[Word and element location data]
============================================================

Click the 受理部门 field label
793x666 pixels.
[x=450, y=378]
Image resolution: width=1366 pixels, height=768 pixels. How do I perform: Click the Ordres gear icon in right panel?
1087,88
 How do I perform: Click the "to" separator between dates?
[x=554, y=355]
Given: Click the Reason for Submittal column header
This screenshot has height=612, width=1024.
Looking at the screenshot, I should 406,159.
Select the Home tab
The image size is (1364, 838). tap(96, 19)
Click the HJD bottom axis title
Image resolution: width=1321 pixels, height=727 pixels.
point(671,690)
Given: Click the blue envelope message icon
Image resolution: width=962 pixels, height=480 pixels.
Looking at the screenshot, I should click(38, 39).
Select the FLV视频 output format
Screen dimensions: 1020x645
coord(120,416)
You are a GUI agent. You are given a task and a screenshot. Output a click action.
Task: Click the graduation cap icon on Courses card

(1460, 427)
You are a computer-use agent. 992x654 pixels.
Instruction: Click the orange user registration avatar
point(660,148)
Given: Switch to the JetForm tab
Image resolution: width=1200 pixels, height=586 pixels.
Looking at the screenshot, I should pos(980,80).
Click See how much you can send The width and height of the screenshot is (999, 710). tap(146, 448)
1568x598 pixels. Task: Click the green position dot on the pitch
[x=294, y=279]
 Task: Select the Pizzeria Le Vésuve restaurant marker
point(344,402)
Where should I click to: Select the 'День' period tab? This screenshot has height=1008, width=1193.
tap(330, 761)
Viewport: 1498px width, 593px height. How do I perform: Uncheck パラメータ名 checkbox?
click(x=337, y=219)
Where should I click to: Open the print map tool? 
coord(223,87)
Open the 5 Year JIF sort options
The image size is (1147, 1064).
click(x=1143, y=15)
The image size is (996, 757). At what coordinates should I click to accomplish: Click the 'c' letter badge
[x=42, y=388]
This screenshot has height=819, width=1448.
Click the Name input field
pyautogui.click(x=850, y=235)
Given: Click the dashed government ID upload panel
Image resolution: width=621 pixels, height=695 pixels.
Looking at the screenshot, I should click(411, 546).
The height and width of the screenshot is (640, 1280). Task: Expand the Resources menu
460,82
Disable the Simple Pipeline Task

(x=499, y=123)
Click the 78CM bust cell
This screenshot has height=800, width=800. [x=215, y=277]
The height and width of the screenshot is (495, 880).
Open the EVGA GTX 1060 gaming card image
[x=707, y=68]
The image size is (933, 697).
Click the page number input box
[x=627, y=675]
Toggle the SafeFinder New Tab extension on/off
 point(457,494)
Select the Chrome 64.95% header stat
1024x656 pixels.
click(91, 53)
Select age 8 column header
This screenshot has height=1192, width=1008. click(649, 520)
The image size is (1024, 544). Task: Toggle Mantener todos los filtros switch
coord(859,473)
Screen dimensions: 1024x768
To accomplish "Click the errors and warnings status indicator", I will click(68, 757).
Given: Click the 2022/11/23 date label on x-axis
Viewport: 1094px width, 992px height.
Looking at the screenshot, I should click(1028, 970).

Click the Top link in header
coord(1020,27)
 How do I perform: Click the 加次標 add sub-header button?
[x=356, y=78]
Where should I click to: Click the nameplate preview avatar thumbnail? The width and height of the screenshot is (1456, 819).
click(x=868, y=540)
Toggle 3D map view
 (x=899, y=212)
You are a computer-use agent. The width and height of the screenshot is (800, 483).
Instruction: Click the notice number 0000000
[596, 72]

============================================================

**Written request:**
Copy out the listing above with "Instruction" swapped for "Objective" each time it occurs, changing nothing else.

**Result of this task:**
Click the 受理部门 field label
793x666 pixels.
[x=450, y=378]
Image resolution: width=1366 pixels, height=768 pixels. How do I perform: Click the Ordres gear icon in right panel?
1087,88
 How do I perform: Click the "to" separator between dates?
[x=554, y=355]
Given: Click the Reason for Submittal column header
This screenshot has height=612, width=1024.
Looking at the screenshot, I should 406,159.
Select the Home tab
The image size is (1364, 838). tap(96, 19)
Click the HJD bottom axis title
Image resolution: width=1321 pixels, height=727 pixels.
point(671,690)
Given: Click the blue envelope message icon
Image resolution: width=962 pixels, height=480 pixels.
Looking at the screenshot, I should click(38, 39).
Select the FLV视频 output format
Screen dimensions: 1020x645
coord(120,416)
You are a GUI agent. You are given a task and a screenshot. Output a click action.
Task: Click the graduation cap icon on Courses card

(1460, 427)
You are a computer-use agent. 992x654 pixels.
Objective: Click the orange user registration avatar
point(660,148)
Given: Switch to the JetForm tab
Image resolution: width=1200 pixels, height=586 pixels.
Looking at the screenshot, I should pos(980,80).
Click See how much you can send The width and height of the screenshot is (999, 710). tap(146, 448)
1568x598 pixels. Task: Click the green position dot on the pitch
[x=294, y=279]
 Task: Select the Pizzeria Le Vésuve restaurant marker
point(344,402)
Where should I click to: Select the 'День' period tab? This screenshot has height=1008, width=1193.
tap(330, 761)
Viewport: 1498px width, 593px height. How do I perform: Uncheck パラメータ名 checkbox?
click(x=337, y=219)
Where should I click to: Open the print map tool? 
coord(223,87)
Open the 5 Year JIF sort options
The image size is (1147, 1064).
click(x=1143, y=15)
The image size is (996, 757). At what coordinates should I click to accomplish: Click the 'c' letter badge
[x=42, y=388]
This screenshot has height=819, width=1448.
Click the Name input field
pyautogui.click(x=850, y=235)
Given: Click the dashed government ID upload panel
Image resolution: width=621 pixels, height=695 pixels.
Looking at the screenshot, I should click(411, 546).
The height and width of the screenshot is (640, 1280). Task: Expand the Resources menu
460,82
Disable the Simple Pipeline Task

(x=499, y=123)
Click the 78CM bust cell
This screenshot has height=800, width=800. [x=215, y=277]
The height and width of the screenshot is (495, 880).
Open the EVGA GTX 1060 gaming card image
[x=707, y=68]
The image size is (933, 697).
Click the page number input box
[x=627, y=675]
Toggle the SafeFinder New Tab extension on/off
 point(457,494)
Select the Chrome 64.95% header stat
1024x656 pixels.
click(91, 53)
Select age 8 column header
This screenshot has height=1192, width=1008. click(649, 520)
The image size is (1024, 544). Task: Toggle Mantener todos los filtros switch
coord(859,473)
Screen dimensions: 1024x768
To accomplish "Click the errors and warnings status indicator", I will click(68, 757).
Given: Click the 2022/11/23 date label on x-axis
Viewport: 1094px width, 992px height.
Looking at the screenshot, I should click(1028, 970).

Click the Top link in header
coord(1020,27)
 How do I perform: Click the 加次標 add sub-header button?
[x=356, y=78]
Where should I click to: Click the nameplate preview avatar thumbnail? The width and height of the screenshot is (1456, 819).
click(x=868, y=540)
Toggle 3D map view
 (x=899, y=212)
You are a computer-use agent. The width and height of the screenshot is (800, 483).
Objective: Click the notice number 0000000
[596, 72]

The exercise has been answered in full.